# Digital Thermometer? =/



## wallywestisthebest333 (Nov 30, 2009)

So I just broke my THIRD glass thermometer in TWO WEEKS... IN MY SHOWER!!!!! There was glass and lead balls EVERYWHERE!!!!!

So I had to go buy a new one today. Well I decided to head down to petsmart and look at digital ones. I found the Top Fin one (only one they had) and decided to buy it because it cost the same as my combined glass purchases would have if I'd bought another so I figured "Why not?"

Well I was SUPER excited about it the fist 15 minutes I had it in my tank and now it's bugging the everliving daylights out of me! >=/

My Marineland Visitherm Stealth heater is set on 80* yet it reads 78.3* which I KNOW is bull. =/

do you think petsmart would take it back now that I've used it? =/ Or did I mess it up somehow? I seem to have bad luck with thermometers. =/

anybody used this or have an opinion on it?


----------



## vilmarisv (Apr 17, 2010)

- [Record list]:
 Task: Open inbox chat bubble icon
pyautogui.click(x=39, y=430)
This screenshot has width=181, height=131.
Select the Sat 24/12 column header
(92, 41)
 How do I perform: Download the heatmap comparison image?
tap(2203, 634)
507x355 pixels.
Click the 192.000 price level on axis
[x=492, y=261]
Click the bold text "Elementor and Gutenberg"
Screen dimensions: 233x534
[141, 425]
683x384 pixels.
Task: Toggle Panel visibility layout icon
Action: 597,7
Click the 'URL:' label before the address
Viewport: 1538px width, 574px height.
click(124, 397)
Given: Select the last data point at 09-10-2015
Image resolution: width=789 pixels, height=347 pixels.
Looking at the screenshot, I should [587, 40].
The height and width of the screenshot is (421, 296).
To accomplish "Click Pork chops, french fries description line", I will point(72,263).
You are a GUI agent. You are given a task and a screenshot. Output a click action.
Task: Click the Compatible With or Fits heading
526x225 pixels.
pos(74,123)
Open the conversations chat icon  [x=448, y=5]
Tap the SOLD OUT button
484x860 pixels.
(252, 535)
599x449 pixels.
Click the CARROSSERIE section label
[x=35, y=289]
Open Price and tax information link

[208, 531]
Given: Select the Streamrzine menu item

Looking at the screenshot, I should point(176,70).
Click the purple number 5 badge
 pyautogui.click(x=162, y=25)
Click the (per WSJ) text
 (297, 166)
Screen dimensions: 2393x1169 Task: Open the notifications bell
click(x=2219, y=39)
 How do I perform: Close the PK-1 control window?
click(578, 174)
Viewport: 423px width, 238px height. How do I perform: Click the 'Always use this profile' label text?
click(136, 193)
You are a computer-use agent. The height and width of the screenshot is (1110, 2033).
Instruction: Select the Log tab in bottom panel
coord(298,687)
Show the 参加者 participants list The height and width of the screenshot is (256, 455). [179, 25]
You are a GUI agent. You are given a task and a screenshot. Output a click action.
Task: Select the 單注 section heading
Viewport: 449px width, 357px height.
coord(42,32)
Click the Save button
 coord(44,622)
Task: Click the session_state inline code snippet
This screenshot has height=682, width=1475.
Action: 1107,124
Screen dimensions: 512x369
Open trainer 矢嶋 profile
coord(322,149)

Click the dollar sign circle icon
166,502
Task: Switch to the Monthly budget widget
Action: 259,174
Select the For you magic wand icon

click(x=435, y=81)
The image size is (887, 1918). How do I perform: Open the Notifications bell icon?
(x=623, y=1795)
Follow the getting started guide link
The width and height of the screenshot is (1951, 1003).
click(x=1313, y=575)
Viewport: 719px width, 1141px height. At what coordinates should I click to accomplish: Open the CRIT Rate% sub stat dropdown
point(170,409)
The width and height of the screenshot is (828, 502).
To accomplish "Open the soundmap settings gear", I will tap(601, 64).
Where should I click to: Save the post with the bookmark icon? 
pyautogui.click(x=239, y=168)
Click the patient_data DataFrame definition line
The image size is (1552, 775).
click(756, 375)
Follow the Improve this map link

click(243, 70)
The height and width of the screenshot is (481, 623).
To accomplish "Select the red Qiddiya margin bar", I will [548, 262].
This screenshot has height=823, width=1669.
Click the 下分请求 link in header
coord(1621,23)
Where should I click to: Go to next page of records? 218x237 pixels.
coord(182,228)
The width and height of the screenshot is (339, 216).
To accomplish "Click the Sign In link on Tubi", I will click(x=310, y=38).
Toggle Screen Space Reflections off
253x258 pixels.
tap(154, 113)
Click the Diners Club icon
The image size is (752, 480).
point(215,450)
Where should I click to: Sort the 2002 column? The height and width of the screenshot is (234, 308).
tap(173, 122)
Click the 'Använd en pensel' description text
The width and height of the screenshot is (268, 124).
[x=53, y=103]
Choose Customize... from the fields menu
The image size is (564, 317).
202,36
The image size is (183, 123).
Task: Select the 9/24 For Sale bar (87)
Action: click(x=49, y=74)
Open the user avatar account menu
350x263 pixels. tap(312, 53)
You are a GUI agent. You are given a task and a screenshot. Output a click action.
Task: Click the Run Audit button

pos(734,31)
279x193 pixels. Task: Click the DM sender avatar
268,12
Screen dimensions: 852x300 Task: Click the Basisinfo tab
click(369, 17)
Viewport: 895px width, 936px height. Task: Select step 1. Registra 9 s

- [Exercise instructions]:
A. Answer these questions about the thermometer thread, one line each, marked as they are:
(i) How many glass thermometers did the poster break in two weeks?
(ii) What brand was the digital thermometer the poster bought?
(iii) What temperature is the Marineland heater set to, and what does the new thermometer read?
B. Write what comes next in the thermometer thread, starting after its final line.

- [The results]:
A.
(i) Three.
(ii) Top Fin.
(iii) The heater is set to 80*, and the thermometer reads 78.3*.

B.
Well, I have to set my heaters lower than what it says on the dial because my tanks fit in the smallest size of my heater's range. So if I set my heaters for 80 degrees my thermometer reads 85, for example. 
I have mine set up for about 77 and I get an 80-82 reading, even at night. 
Petco will take the merch back, no questions asked. I've done it even with an used tank.


----------



## Sarada (May 11, 2010)

How do you know your stealth isn't off?


----------



## Alex09 (Aug 9, 2010)

You should have tried one of those external ones that glue on to the outside. I have one for my goldfish tank and it seems to be accurate.


----------



## XSprinkleFaceX (Nov 17, 2009)

I have bad luck with thermys too. Just broke a Top Fin glass one ALSO in my shower...lead balls went everywhere and I was like "Oh no! MERCURY IS GONNA POLUTE THE WATER!" and my dad's like "Nope, that's lead lol" But yah vilmarisv is right...sometimes things liek that happens depending on the temp of the room.


----------



## wallywestisthebest333 (Nov 30, 2009)

uhg. Idk it was always reading 80 on the glass ones when I had them. =/ I'll just take it back and try to remember to remove my thermometer when doing 100% WCs. =/


----------



## kuklachica (Dec 23, 2009)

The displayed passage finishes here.